Current national guidelines recommend treating high blood pressure after stroke, but the timing of this treatment and whether to treat patients in a normal, low or mildly elevated range of blood pressures has been debated.

The researchers identified nearly 30,000 Veteran patients with a first ischemic stroke who had outpatient blood pressure measurements within the previous 18 months prior to stroke. They divided this group by blood pressure categories and followed them over time for the outcomes of all-cause and cardiovascular mortality, with the hypothesis that both very high and very low blood pressure values contribute to higher mortality risk. They found that persons with lower blood pressure had the highest mortality, especially when they looked at a subgroup of patients with at least one comorbidity of smoking, cardiovascular disease, cancer or dementia. “Our study suggests that stroke patients with history of low to low-normal blood pressures, some 10 percent of stroke patients, are at high risk of mortality,” said Aparicio.

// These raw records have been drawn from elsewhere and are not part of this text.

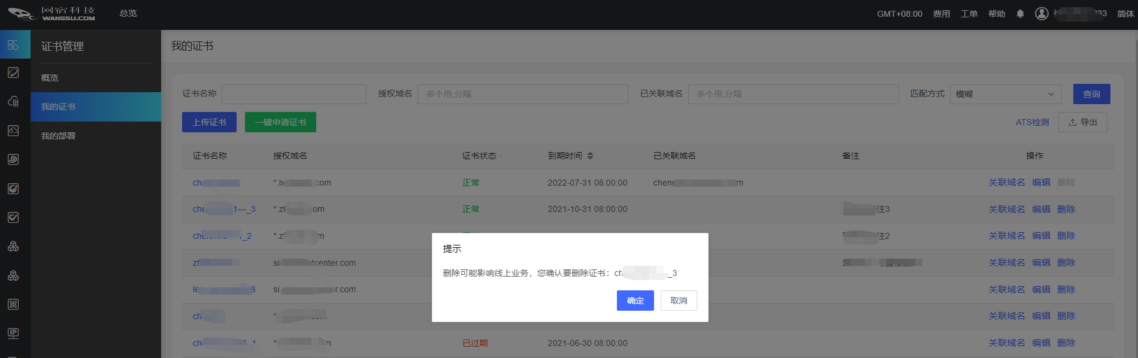Open the 简体 language switcher
Viewport: 1138px width, 358px height.
(x=1125, y=14)
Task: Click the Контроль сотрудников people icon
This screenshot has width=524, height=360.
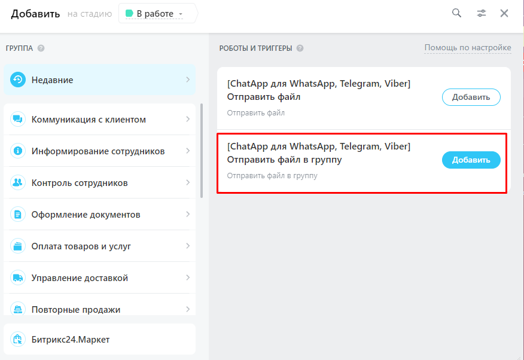Action: click(18, 183)
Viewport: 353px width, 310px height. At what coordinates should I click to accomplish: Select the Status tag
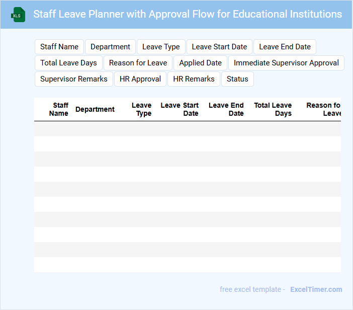pos(237,79)
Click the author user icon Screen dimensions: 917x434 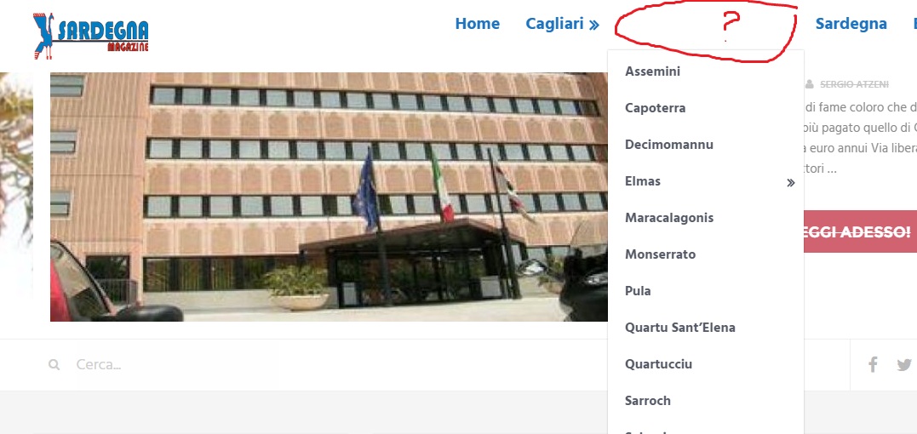[810, 85]
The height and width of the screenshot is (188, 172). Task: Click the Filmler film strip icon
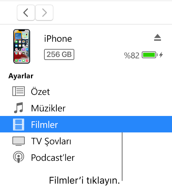pos(19,125)
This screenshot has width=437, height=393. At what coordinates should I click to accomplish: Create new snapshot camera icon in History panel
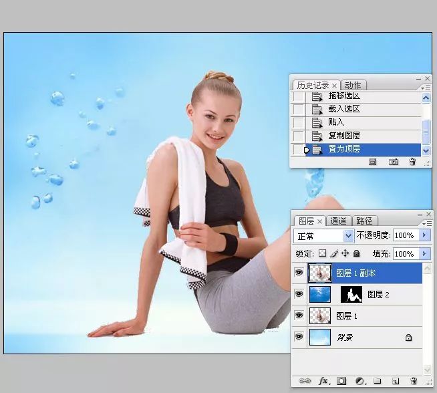(x=394, y=162)
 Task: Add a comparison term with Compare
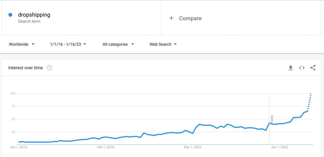click(x=190, y=18)
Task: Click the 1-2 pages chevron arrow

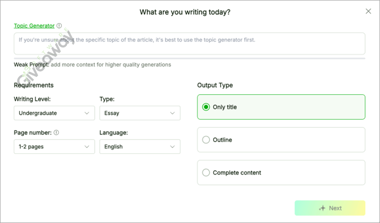Action: (87, 147)
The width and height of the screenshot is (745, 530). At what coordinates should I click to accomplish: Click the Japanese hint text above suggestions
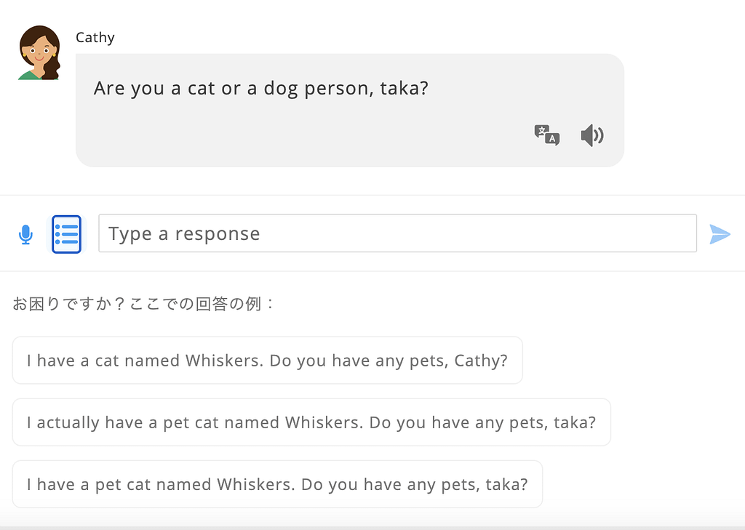point(144,303)
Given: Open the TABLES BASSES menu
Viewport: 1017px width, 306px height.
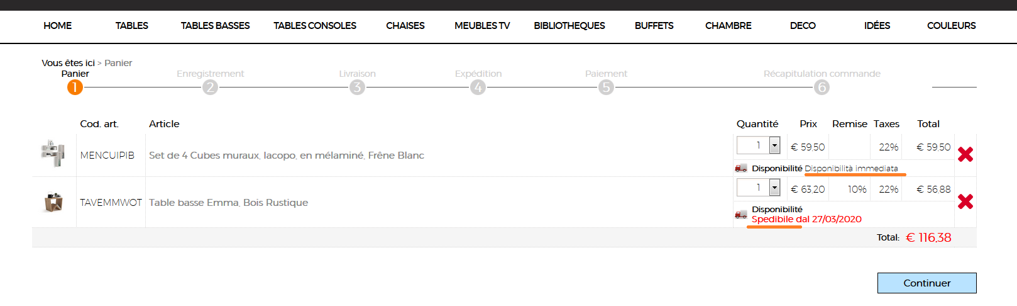Looking at the screenshot, I should (215, 26).
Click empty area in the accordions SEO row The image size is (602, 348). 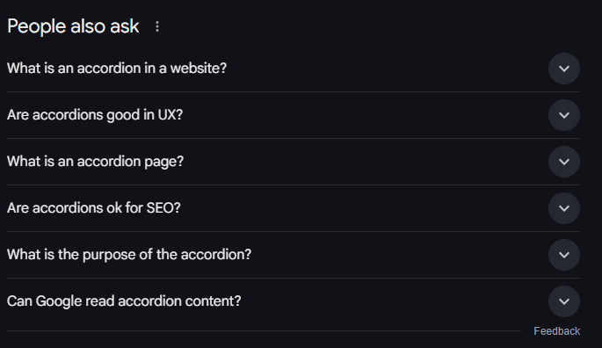pyautogui.click(x=365, y=208)
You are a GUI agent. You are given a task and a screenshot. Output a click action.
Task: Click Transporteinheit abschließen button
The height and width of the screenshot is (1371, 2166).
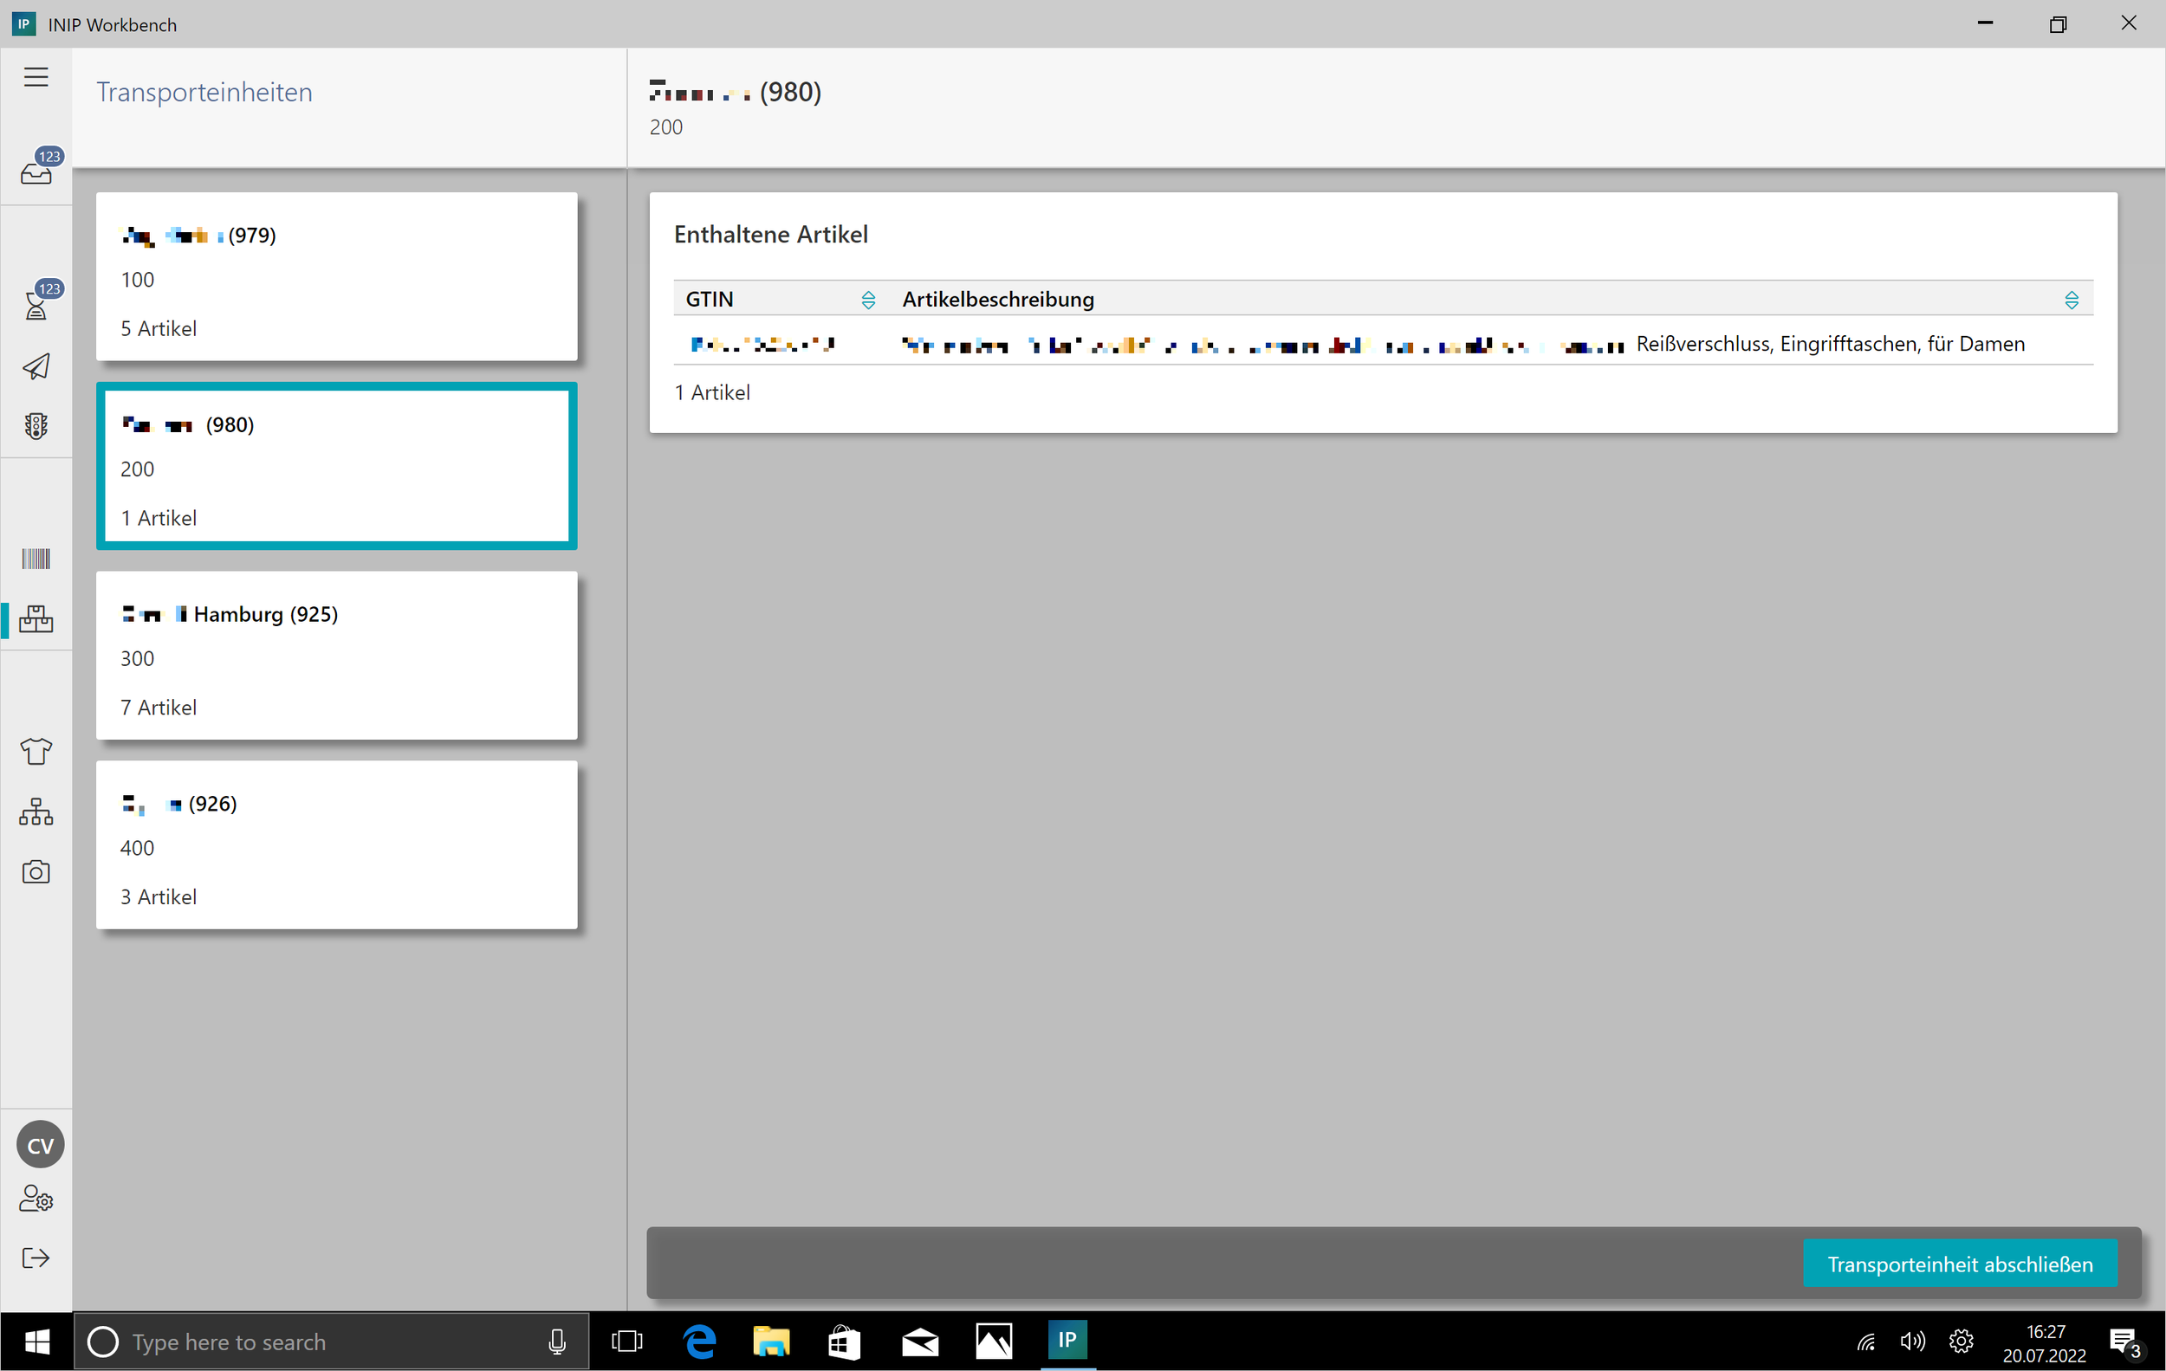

The researchers hope that by investigating the factors that contribute to death after stroke, patients, families and practitioners can better understand and recognize conditions, like low blood pressure, that may predict their health outcomes. “Ideally, this information can encourage better prevention, diagnosis, and treatment of risk factors such as smoking, heart disease, and cancer, so that if a stroke does occur patients have a better chance at recovery and survival,” he added.


These findings appear online in the journal Stroke.

Support for VA/CMS data provided by the Department of Veterans Affairs, VA Health Services Research and Development Service, VA Information Resource Center (Project Numbers SDR 02-237 and 98-004). Drs. Gagnon, Cho, and Wilson are supported by Veterans Health Administration Merit Grant (I01‐CX001025); Drs. Seshadri and Aparicio are supported by the National Institute of Neurological Disorders and Stroke (NINDS R01 NS17950). Dr. Aparicio is supported by the National Institute on Aging (R01AG054076-02S1), the NINDS (L30 NS093634), and Boston University’s Aram V. Chobanian Assistant Professorship.